In cleaning the muck up, crews scraped dirt, leaves and grass into the waste, making it unacceptable at the high-tech burning facility.
"They were going to send it back down there [to Roanoke County] to let them down there worry about how to handle it," Fisher said.
The cleanup took about six hours, ending around 9:30 p.m. No fly ash escaped into the environment, Fisher said, and there were no houses or businesses nearby.
The waste is old fly ash captured from Roanoke Electric Steel's smokestacks and dumped in the landfill, which operated between 1965 and 1976. The ash solidified after being exposed to rain and snow for decades, and now contains high levels of lead, zinc and cadmium, rendering the waste hazardous under the federal Superfund law. These metals, if eaten or ingested in drinking water, are considered poisonous, Green said.
Roanoke County is asking the federal Environmental Protection Agency for permission to stabilize the 21 tons of "contaminated" waste at Roanoke Electric and bury it at the Dixie Caverns dump - which is what the county had wanted to do with the entire landfill all along.
In 1987, the EPA ordered the site cleaned up. The county clashed with EPA for several years over what to do with the 9,000 cubic yards of fly ash. Not only would the county's plan have cost less, but an accident like the one on Monday was the kind of thing the county wanted to avoid.
"You could put this stuff in a truck and send it out on the highway and maybe have an accident," Green said.

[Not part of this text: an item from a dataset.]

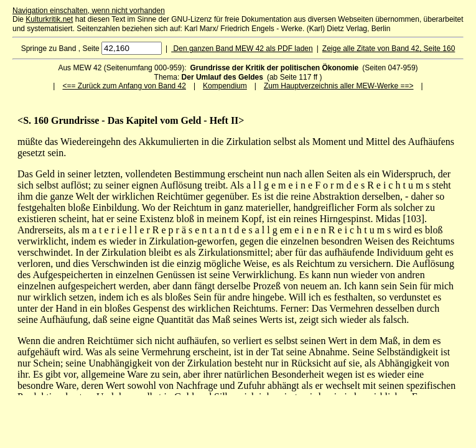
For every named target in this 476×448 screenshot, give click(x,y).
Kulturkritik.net (49, 19)
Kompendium (225, 86)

Roanoke Electric has chipped in about $4.25 million so far for the cleanup, and Roanoke County is facing a $12 million tab. The county has sued several other companies that may have dumped toxic waste there in the past.
Russell Fish, an EPA employee overseeing the Dixie Caverns landfill cleanup, said the agency is holding to its original decision that the best cleanup method is to haul the muck off site for treatment.
"The pure nature of the fly ash lent itself to metals recovery," he said.
The EPA considers the potential for highway accidents and how hazardous the material would be to surrounding communities in making a decision on how to clean up Superfund sites.
Horsehead Resource De- velopment, based in Pennsylvania, has facilities in Tennessee and Chicago that extract and recycle heavy metals from fly ash.
County engineer Bob Babst said that since February, about three or four tractor-trailer loads of fly ash have been hauled out of Dixie Caverns. The job should be done by the end of the month.
The accident on Monday occurred near Huntington, W.Va., when a car driven by Erica Tyler of West Virginia swerved into the oncoming lane of I-64, according to West Virginia State Police. The truck driver, Neil Snyder, who works for John Pfrommer Inc. of Pennsylvania, swerved to avoid the car and landed in the ditch. Snyder was treated for minor injuries and released, state police said.
Some of the fly ash spilled out of the truck, an open bed with a tarp.
Tyler, 19, was listed in critical condition Thursday evening at Cabell-Huntington Hospital.